*STATED TASK:*
Turn the items below into a numbered list with one line per number, and leave out the blank lines.

*RAW DATA:*

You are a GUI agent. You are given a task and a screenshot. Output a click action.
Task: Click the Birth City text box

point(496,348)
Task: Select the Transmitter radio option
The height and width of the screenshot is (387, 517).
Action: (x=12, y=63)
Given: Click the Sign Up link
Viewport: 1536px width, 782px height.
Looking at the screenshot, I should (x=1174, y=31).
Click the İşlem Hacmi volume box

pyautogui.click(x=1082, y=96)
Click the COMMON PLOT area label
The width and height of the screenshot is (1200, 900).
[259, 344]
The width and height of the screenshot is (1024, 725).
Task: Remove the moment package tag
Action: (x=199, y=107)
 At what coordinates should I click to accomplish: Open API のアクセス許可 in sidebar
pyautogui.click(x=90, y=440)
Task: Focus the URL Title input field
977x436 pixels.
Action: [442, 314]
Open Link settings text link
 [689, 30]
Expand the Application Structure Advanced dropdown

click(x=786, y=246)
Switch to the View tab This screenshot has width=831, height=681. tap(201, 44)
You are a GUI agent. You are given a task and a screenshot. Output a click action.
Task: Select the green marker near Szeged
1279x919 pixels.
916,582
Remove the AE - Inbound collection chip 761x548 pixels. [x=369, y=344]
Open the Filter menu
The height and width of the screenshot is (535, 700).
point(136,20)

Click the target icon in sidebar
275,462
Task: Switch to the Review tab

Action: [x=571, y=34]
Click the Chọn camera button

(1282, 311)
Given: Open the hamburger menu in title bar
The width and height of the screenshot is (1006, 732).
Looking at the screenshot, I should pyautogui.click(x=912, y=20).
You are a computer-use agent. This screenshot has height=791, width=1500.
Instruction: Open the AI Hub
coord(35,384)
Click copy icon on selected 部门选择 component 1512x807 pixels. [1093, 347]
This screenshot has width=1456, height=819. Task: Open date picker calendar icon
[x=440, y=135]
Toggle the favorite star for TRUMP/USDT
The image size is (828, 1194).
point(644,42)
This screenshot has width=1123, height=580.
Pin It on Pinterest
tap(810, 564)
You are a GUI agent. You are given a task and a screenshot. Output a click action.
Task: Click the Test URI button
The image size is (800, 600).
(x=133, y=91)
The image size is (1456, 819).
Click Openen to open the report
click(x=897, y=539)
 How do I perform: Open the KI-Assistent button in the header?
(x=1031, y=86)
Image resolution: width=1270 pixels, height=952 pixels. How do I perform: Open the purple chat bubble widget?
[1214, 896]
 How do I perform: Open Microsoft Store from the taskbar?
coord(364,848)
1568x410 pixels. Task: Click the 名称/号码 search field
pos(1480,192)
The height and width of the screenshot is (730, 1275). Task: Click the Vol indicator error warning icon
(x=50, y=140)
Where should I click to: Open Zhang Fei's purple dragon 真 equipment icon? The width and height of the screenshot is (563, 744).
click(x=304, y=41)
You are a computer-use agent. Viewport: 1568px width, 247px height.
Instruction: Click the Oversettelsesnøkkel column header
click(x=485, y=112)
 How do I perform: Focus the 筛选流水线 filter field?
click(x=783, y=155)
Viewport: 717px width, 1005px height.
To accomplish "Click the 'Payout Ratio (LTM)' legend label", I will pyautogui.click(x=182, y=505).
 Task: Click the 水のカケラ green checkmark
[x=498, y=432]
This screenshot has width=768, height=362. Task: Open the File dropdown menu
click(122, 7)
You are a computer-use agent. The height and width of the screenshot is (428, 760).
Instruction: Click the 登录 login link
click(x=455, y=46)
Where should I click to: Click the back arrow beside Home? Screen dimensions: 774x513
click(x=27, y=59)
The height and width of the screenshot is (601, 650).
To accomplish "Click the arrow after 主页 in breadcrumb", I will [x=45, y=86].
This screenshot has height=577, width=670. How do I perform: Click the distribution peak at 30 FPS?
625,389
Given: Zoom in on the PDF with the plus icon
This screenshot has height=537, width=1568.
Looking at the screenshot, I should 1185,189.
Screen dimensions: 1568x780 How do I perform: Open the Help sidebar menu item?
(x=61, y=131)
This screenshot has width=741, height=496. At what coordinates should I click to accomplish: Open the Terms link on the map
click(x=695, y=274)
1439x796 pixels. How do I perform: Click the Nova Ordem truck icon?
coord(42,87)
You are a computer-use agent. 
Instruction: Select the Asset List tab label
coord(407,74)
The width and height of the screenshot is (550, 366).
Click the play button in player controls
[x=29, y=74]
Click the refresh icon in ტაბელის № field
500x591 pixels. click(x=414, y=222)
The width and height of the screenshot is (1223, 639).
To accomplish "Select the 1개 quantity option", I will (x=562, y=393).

*CORRECT ANSWER:*
1. You are a GUI agent. You are given a task and a screenshot. Output a click action.
2. Task: Click the Birth City text box
3. point(496,348)
4. Task: Select the Transmitter radio option
5. The height and width of the screenshot is (387, 517).
6. Action: (x=12, y=63)
7. Given: Click the Sign Up link
8. Viewport: 1536px width, 782px height.
9. Looking at the screenshot, I should (x=1174, y=31).
10. Click the İşlem Hacmi volume box
11. pyautogui.click(x=1082, y=96)
12. Click the COMMON PLOT area label
13. The width and height of the screenshot is (1200, 900).
14. [259, 344]
15. The width and height of the screenshot is (1024, 725).
16. Task: Remove the moment package tag
17. Action: (x=199, y=107)
18.  At what coordinates should I click to accomplish: Open API のアクセス許可 in sidebar
19. pyautogui.click(x=90, y=440)
20. Task: Focus the URL Title input field
21. 977x436 pixels.
22. Action: [442, 314]
23. Open Link settings text link
24.  [689, 30]
25. Expand the Application Structure Advanced dropdown
26. click(x=786, y=246)
27. Switch to the View tab This screenshot has width=831, height=681. tap(201, 44)
28. You are a GUI agent. You are given a task and a screenshot. Output a click action.
29. Task: Select the green marker near Szeged
30. 1279x919 pixels.
31. 916,582
32. Remove the AE - Inbound collection chip 761x548 pixels. [x=369, y=344]
33. Open the Filter menu
34. The height and width of the screenshot is (535, 700).
35. point(136,20)
36. Click the target icon in sidebar
37. 275,462
38. Task: Switch to the Review tab
39. Action: [x=571, y=34]
40. Click the Chọn camera button
41. (1282, 311)
42. Given: Open the hamburger menu in title bar
43. The width and height of the screenshot is (1006, 732).
44. Looking at the screenshot, I should pyautogui.click(x=912, y=20).
45. You are a computer-use agent. This screenshot has height=791, width=1500.
46. Instruction: Open the AI Hub
47. coord(35,384)
48. Click copy icon on selected 部门选择 component 1512x807 pixels. [1093, 347]
49. This screenshot has width=1456, height=819. Task: Open date picker calendar icon
50. [x=440, y=135]
51. Toggle the favorite star for TRUMP/USDT
52. The image size is (828, 1194).
53. point(644,42)
54. This screenshot has width=1123, height=580.
55. Pin It on Pinterest
56. tap(810, 564)
57. You are a GUI agent. You are given a task and a screenshot. Output a click action.
58. Task: Click the Test URI button
59. The image size is (800, 600).
60. (x=133, y=91)
61. The image size is (1456, 819).
62. Click Openen to open the report
63. click(x=897, y=539)
64.  How do I perform: Open the KI-Assistent button in the header?
65. (x=1031, y=86)
66. Image resolution: width=1270 pixels, height=952 pixels. How do I perform: Open the purple chat bubble widget?
67. [1214, 896]
68.  How do I perform: Open Microsoft Store from the taskbar?
69. coord(364,848)
70. 1568x410 pixels. Task: Click the 名称/号码 search field
71. pos(1480,192)
72. The height and width of the screenshot is (730, 1275). Task: Click the Vol indicator error warning icon
73. (x=50, y=140)
74. Where should I click to: Open Zhang Fei's purple dragon 真 equipment icon? The width and height of the screenshot is (563, 744).
75. click(x=304, y=41)
76. You are a computer-use agent. Viewport: 1568px width, 247px height.
77. Instruction: Click the Oversettelsesnøkkel column header
78. click(x=485, y=112)
79.  How do I perform: Focus the 筛选流水线 filter field?
80. click(x=783, y=155)
81. Viewport: 717px width, 1005px height.
82. To accomplish "Click the 'Payout Ratio (LTM)' legend label", I will pyautogui.click(x=182, y=505).
83.  Task: Click the 水のカケラ green checkmark
84. [x=498, y=432]
85. This screenshot has width=768, height=362. Task: Open the File dropdown menu
86. click(122, 7)
87. You are a computer-use agent. The height and width of the screenshot is (428, 760).
88. Instruction: Click the 登录 login link
89. click(x=455, y=46)
90. Where should I click to: Click the back arrow beside Home? Screen dimensions: 774x513
91. click(x=27, y=59)
92. The height and width of the screenshot is (601, 650).
93. To accomplish "Click the arrow after 主页 in breadcrumb", I will [x=45, y=86].
94. This screenshot has height=577, width=670. How do I perform: Click the distribution peak at 30 FPS?
95. 625,389
96. Given: Zoom in on the PDF with the plus icon
97. This screenshot has height=537, width=1568.
98. Looking at the screenshot, I should 1185,189.
99. Screen dimensions: 1568x780 How do I perform: Open the Help sidebar menu item?
100. (x=61, y=131)
101. This screenshot has width=741, height=496. At what coordinates should I click to accomplish: Open the Terms link on the map
102. click(x=695, y=274)
103. 1439x796 pixels. How do I perform: Click the Nova Ordem truck icon?
104. coord(42,87)
105. You are a computer-use agent. 
106. Instruction: Select the Asset List tab label
107. coord(407,74)
108. The width and height of the screenshot is (550, 366).
109. Click the play button in player controls
110. [x=29, y=74]
111. Click the refresh icon in ტაბელის № field
112. 500x591 pixels. click(x=414, y=222)
113. The width and height of the screenshot is (1223, 639).
114. To accomplish "Select the 1개 quantity option", I will (x=562, y=393).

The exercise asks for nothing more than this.